Mit Samba de Amigo: Party Central versucht sich Sega an der Wiederbelebung seines kultigen Musikspiels, das Ende der Neunziger mit innovativen Maracas-Controllern und flotten Latin-Rhythmen für Partystimmung sorgte. Geht der Samba-Spaß jetzt auf der Switch weiter?
Sega Dreamcast wird zur Party-Konsole
Mit der Umsetzung des Spielhallen-Automaten Samba de Amigo verwandelte Sega sein Dreamcast im Jahr 2000 endgültig in eine Party-Konsole. Das Spielprinzip war genauso simpel wie fesselnd: Statt des normalen Controllers hielt man zwei Hightech-Maracas in den Händen und musste die Rasseln im Takt der Latin-Rhythmen schütteln, wenn die kleinen Kugeln auf dem Bildschirm die sechs rundförmig angeordneten Kreise auf dem Spielbildschirm erreichten. Dank Infrarotsensoren in den Maracas-Controllern und Sensoren in der Bodenleiste war das Spiel in der Lage, auch die Höhe zu registrieren. Bewegten sich die Kugeln zu den Kreisen nach oben mussten die Rasseln also in die Höhe gestreckt werden, umgekehrt ging es bei den unteren Kreisen in die Knie. Zwischendurch mussten außerdem die abgebildeten Posen imitiert werden.
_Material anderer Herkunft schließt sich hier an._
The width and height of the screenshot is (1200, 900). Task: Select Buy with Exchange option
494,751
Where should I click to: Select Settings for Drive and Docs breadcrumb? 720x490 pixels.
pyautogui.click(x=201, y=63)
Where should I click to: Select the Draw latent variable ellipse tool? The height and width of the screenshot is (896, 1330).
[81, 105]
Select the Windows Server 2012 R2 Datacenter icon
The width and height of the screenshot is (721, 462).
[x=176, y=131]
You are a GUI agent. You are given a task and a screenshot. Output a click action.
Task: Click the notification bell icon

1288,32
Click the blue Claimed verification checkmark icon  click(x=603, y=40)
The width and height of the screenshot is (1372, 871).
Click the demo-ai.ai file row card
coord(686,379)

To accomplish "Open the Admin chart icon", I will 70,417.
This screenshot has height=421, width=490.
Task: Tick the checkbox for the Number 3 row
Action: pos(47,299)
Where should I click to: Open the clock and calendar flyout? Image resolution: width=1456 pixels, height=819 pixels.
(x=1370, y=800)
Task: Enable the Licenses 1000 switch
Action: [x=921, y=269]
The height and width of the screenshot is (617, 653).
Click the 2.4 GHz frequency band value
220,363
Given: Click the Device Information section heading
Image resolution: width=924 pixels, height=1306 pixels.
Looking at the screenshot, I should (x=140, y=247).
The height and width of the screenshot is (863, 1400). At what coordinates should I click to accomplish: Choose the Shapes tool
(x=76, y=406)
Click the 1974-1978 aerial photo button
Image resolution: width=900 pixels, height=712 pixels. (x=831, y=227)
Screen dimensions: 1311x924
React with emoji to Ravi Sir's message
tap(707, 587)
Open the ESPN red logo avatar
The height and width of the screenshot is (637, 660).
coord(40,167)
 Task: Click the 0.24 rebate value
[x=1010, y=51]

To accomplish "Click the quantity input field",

Vor allem im Zweispieler-Modus war Samba de Amigo damals ein ganz großer Partyspaß und die Playlist ganz große Klasse! Unter den Songs befanden sich u.a. Klassiker wie Samba de Janeiro, La Bamba und Tequila sowie spezielle Versionen von Pop-Hits wie Take on Me von A-Ha – hier kam echtes Latin-Feeling mit einer Gute-Laune-Garantie auf. Der einzige Spaßverderber war der Preis: Zunächst nur als Import erhältlich, musste man später auch für die PAL-Version etwa 400 DM für das Paket aus Spiel und Maracas zahlen. Für einen Mitspieler war außerdem ein zweites Paar Maracas fällig, das teilweise günstiger von Drittherstellern angeboten wurde. Selbst heute muss man noch viel Geld hinlegen, um eine der recht seltenen Dreamcast-Komplettpakete von Samba de Amigo zu ergattern, denn unter Sammlern sind Spiel und Controller begehrt.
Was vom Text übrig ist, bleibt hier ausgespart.